On-The-Air (17/12/2021)
Every Friday, SAfm’s radio anchor Sakina Kamwendo speaks to Martin Creamer, publishing editor of Engineering News & Mining Weekly. Reported here is this Friday’s At the Coalface transcript:
Kamwendo: A massive new $4-billion green ammonia/hydrogen export project is planned for Nelson Mandela Bay.
Creamer: We’ve got to throw or mind back to Thulani Gcabashe. He used to run Eskom. He was the CEO of Eskom during the Presidency of Thabo Mbeki. When he left Eskom, after a while he went into renewable energy, and now he’s taken one massive step bigger, and he’s got international partners. What he’s going to do is put up this massive new green ammonia plant in Nelson Mandela Bay, and he’s doing it under Hive Hydrogen. There is a UK company Hive and he’s linked up with Afrox and the German Linde, and they are going to, in 2025, come forward with green ammonia, using solar power from the Eastern Cape, and combining it with the port activities there, which are seen as ideal, and then get this out in ships, which themselves will probably at that stage be using green ammonia, because this is what the world needs now. They can’t have all the emissions from the ships in the maritime situation. They’ve got to move over to a new climate-friendly era and this is what Thulani Gcabasche is bringing over with this $4-billion plan, we’re talking there, that’s more than R60-billion for Eastern Cape.
Kamwendo: Construction of the world’s greenest platinum group metals plant is under way in North West province.

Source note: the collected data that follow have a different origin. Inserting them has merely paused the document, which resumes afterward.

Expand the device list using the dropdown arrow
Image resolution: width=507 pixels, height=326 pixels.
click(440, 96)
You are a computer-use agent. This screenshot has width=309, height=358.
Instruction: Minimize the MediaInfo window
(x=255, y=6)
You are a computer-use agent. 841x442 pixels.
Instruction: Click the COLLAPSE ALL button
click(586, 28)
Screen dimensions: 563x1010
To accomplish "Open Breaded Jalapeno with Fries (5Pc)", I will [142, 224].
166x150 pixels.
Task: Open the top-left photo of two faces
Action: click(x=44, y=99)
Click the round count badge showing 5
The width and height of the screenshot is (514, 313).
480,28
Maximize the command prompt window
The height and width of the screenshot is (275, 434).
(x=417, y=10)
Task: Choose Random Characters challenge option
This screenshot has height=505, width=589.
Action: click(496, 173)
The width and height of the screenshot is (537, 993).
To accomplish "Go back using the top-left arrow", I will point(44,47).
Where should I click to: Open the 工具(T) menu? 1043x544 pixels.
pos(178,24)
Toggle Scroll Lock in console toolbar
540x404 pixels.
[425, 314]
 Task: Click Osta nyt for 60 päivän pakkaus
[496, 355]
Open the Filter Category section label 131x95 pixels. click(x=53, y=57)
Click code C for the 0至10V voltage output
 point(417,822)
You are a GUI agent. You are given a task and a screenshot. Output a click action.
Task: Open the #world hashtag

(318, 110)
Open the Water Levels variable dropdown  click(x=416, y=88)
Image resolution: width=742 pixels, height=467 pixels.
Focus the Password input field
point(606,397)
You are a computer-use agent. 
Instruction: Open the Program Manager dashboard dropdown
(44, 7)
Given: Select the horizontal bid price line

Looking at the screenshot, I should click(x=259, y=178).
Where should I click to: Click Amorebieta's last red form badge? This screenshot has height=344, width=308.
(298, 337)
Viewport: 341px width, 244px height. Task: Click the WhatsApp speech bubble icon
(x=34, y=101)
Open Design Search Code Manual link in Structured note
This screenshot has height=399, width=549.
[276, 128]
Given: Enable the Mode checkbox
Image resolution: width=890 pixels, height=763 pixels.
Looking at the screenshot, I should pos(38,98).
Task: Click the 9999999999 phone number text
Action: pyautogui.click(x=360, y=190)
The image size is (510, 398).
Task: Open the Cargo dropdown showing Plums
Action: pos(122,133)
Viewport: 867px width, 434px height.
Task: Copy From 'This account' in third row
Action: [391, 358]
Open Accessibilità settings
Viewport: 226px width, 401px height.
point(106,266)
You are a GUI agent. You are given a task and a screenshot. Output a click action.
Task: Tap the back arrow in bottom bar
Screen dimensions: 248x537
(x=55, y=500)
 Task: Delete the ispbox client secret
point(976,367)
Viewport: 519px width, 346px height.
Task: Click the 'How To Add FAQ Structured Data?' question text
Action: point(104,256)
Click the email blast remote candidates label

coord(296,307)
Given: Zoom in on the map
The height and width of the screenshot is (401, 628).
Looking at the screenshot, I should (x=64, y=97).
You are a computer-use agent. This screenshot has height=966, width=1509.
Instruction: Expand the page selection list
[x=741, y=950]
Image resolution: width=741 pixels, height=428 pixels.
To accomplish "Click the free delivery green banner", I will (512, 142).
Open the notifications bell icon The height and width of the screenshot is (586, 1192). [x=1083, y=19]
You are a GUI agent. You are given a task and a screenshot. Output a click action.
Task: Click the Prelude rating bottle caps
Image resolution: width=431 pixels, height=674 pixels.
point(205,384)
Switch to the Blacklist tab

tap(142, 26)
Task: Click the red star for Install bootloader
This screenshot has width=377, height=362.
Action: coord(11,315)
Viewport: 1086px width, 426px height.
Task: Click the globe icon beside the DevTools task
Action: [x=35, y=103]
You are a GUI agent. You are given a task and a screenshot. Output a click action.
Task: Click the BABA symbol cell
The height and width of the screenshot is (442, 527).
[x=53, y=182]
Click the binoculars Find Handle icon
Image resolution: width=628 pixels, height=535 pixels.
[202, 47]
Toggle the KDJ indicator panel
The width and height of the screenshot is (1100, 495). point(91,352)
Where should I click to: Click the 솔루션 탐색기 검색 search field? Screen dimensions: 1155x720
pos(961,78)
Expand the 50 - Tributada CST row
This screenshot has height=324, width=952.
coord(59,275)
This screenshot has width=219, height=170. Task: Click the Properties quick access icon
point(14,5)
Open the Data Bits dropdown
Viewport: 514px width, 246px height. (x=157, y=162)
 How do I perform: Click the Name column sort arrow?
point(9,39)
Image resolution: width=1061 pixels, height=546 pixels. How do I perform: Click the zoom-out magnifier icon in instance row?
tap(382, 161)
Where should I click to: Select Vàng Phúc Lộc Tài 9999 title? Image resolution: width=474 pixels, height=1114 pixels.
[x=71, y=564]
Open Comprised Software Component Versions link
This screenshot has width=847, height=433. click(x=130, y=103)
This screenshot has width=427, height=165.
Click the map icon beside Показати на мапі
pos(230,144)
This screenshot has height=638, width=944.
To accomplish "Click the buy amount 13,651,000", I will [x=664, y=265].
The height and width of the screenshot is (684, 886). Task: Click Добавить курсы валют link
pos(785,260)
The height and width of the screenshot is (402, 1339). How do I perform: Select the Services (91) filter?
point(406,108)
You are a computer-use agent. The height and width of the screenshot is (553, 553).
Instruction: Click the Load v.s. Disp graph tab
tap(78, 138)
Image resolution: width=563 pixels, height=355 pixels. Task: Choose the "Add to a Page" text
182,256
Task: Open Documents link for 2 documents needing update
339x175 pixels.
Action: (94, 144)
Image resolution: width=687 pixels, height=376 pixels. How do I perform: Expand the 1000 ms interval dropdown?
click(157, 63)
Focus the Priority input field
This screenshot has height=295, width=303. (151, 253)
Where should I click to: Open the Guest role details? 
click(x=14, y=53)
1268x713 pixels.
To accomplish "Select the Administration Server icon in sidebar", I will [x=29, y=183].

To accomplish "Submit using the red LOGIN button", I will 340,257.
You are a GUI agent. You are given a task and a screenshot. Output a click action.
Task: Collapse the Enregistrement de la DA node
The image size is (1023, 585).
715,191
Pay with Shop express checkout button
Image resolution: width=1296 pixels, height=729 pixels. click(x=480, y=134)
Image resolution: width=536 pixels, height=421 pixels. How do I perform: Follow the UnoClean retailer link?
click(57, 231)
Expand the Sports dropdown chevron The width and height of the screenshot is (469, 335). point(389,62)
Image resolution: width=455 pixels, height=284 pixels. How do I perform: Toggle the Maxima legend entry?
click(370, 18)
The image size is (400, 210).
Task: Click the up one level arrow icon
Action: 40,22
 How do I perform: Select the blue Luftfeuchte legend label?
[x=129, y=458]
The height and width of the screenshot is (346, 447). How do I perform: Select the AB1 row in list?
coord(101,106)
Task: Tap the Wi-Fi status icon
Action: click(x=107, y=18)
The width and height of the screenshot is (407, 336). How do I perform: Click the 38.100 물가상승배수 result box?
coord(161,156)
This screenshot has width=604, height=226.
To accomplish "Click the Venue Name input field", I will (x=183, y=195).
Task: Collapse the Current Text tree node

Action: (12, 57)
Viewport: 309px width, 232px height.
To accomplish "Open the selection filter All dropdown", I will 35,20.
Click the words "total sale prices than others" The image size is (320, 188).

Creamer: The environment is top of people’s minds now and you can see that those who are in green metals, like platinum group metals, they don't want to have a situation where the market says, yes, you’ve got a green metal but you produce it in a dirty manner. You burn coal to produce that. So they are moving away, and this is Sedibelo, and it’s out at North West, and the Industrial Development Corporation’s got a very interesting shareholding in there, and they have been helping them to develop a new process called Kell. This Kell process uses a fraction of the electricity that the normal platinum group metals’ companies need for smelting because, instead of smelting, they have a hydrometallurgical approach that only needs a fifth of the electricity, and now they're saying that fifth is going to be solar and there will also be hydrogen. So, they want 100% greenness. And they say that the terminology ESG, which is environment social and governance, always used to be in their annual report but probably on page 40, but now it’s all page one stuff, everybody wants to have a totally green footprint, and that’s what’s coming up in North West province.
Kamwendo: The mining industry this week backed Eskom’s plans to lease land for renewable energy generation.
Creamer: This is a remarkable initiative by Eskom, which has got no less than 36 000 ha of unused land in Mpumalanga, a lot of it around eMalahleni, the old Witbank, and what they are going to do now is auction that off to people who come forward with plans to build renewable energy, sun power, wind power, using that land. They will win the bids for size and speed. If they say we’re going to do this very quickly and we’re going to give you just under 100 MW, which doesn’t require licensing any more, that will bring them to the top of the queue. This has got a lot of praise now from the mining industry. Of course, the mining industry is always wanting a good flow of electricity. Mining itself is prepared to put in 4 000 MW of renewable energy into the system. At the same time, Eskom is doing things that will allow you to get on to the national electricity grid far easier and what they call wheeling tariffs are being sorted out by Eskom, which should make the flow of electricity in South Africa a much better process as we enter 2022 and beyond.
Kamwendo: Thanks very much. Martin Creamer is publishing editor of Engineering News & Mining Weekly. Martin Creamer will be taking his usual seasonal break and he’ll be back with another Update from the Coalface, with renewed vigour, on Friday, the 14th of January, next year, 2022.